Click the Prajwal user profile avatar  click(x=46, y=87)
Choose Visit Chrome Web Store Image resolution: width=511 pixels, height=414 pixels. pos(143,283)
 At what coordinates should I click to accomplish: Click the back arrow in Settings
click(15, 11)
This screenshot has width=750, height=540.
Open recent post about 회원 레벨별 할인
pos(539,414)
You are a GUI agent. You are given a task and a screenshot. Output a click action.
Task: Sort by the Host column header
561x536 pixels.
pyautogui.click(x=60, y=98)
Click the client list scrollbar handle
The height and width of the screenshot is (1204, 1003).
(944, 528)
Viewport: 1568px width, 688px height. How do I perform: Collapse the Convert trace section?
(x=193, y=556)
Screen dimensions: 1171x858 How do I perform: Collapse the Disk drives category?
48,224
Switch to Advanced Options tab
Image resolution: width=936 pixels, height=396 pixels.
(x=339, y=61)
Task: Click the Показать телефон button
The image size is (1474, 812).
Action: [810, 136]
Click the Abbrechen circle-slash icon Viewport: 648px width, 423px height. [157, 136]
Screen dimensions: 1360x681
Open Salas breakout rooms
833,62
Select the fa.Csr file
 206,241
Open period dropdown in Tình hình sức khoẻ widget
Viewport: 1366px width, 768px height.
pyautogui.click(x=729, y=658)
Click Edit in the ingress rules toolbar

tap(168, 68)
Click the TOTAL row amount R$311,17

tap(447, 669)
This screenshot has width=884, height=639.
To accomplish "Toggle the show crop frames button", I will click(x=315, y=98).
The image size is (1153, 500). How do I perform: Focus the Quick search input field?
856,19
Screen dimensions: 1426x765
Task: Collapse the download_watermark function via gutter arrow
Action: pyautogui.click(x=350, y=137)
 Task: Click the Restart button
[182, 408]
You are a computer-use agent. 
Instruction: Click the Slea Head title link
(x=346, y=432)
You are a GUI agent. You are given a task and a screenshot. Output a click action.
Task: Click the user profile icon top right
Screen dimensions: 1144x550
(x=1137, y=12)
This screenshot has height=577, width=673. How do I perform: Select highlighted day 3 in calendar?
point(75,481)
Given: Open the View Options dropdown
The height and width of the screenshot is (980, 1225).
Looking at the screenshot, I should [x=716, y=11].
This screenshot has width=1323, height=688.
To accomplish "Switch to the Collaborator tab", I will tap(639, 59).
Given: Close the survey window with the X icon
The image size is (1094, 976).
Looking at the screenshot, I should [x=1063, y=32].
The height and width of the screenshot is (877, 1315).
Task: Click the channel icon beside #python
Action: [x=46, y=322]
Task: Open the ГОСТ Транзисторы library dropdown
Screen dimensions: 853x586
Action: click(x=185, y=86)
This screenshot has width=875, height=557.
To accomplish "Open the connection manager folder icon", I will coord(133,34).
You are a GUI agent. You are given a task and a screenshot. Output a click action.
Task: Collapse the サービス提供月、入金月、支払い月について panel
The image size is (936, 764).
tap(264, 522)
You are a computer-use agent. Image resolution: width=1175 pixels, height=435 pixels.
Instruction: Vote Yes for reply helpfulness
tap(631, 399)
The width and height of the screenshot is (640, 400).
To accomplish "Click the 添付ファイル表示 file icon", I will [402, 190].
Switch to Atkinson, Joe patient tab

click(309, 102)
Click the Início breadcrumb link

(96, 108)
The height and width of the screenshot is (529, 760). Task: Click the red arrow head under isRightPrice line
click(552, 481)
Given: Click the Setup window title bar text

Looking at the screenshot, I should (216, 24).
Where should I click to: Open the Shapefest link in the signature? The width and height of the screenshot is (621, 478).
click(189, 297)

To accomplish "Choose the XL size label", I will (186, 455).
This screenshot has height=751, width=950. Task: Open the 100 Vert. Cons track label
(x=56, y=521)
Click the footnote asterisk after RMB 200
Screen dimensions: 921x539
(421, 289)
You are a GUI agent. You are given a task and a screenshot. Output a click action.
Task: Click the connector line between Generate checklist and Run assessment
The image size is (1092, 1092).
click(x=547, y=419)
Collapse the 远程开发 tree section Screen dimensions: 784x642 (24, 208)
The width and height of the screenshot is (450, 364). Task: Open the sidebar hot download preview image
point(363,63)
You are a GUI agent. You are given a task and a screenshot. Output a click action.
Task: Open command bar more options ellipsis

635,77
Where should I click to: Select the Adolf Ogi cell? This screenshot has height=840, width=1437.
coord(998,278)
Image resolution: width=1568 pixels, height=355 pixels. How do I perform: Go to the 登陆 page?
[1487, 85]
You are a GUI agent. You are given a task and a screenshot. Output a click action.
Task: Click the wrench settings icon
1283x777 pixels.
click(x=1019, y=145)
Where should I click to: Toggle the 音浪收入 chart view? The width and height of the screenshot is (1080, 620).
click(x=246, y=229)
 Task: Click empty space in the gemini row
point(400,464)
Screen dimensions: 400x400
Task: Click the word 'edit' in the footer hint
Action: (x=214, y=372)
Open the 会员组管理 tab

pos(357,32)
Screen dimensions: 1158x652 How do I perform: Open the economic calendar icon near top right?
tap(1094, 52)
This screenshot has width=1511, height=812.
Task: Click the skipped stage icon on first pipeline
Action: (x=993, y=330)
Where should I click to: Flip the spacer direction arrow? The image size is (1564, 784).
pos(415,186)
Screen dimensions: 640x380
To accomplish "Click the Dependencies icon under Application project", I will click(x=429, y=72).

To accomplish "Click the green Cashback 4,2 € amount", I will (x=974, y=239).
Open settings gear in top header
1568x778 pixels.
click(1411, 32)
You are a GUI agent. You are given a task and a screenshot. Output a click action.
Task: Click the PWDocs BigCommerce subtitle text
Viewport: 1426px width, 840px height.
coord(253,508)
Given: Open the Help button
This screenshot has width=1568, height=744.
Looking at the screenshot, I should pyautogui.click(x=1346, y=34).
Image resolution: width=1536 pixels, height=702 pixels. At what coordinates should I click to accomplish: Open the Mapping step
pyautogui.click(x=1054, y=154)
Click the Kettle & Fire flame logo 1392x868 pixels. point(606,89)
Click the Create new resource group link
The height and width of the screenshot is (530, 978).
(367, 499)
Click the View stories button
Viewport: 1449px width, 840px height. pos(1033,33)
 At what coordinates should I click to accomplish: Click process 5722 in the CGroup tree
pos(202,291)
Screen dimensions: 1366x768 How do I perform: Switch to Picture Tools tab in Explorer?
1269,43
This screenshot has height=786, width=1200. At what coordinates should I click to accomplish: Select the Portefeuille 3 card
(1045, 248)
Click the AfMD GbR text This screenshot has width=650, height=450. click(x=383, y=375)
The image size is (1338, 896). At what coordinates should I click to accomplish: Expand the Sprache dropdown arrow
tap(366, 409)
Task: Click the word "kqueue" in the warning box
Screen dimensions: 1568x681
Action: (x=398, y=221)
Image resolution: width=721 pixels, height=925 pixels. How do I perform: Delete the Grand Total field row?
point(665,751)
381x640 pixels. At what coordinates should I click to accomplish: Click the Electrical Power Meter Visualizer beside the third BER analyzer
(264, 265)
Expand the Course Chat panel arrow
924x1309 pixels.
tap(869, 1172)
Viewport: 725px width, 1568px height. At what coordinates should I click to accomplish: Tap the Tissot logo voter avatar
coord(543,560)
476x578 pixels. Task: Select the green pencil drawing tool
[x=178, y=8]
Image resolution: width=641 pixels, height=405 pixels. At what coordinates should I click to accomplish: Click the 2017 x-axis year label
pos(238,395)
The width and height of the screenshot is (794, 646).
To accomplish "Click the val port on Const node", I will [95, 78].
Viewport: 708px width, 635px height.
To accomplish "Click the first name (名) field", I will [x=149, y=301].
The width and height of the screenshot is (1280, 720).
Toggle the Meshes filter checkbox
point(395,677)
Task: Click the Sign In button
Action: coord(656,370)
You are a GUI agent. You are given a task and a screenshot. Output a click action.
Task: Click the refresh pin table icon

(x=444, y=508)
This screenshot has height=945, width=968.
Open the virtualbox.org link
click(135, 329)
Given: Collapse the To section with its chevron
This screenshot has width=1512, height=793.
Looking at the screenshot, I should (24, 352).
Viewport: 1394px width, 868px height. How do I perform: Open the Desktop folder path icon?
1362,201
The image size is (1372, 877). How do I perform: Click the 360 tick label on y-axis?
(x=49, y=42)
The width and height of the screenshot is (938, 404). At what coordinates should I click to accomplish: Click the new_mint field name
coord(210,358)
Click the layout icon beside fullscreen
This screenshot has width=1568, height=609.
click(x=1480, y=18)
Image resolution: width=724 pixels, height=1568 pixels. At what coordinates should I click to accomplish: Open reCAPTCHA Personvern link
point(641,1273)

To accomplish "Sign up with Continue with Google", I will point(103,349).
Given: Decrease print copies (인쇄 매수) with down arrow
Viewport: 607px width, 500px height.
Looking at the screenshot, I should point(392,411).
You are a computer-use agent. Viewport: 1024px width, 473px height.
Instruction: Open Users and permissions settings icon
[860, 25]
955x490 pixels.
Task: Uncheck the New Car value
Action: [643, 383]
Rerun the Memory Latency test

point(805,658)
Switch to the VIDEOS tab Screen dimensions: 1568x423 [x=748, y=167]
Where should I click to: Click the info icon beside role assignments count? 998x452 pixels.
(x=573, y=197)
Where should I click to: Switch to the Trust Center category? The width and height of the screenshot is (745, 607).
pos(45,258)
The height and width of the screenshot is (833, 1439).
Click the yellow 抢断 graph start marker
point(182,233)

-------

■ WHAT THE EXERCISE ASKS ■
Each line of the data that holds "Choose" should be reported.

■ RESPONSE AREA ■
Choose Visit Chrome Web Store Image resolution: width=511 pixels, height=414 pixels. pos(143,283)
To accomplish "Choose the XL size label", I will (186, 455).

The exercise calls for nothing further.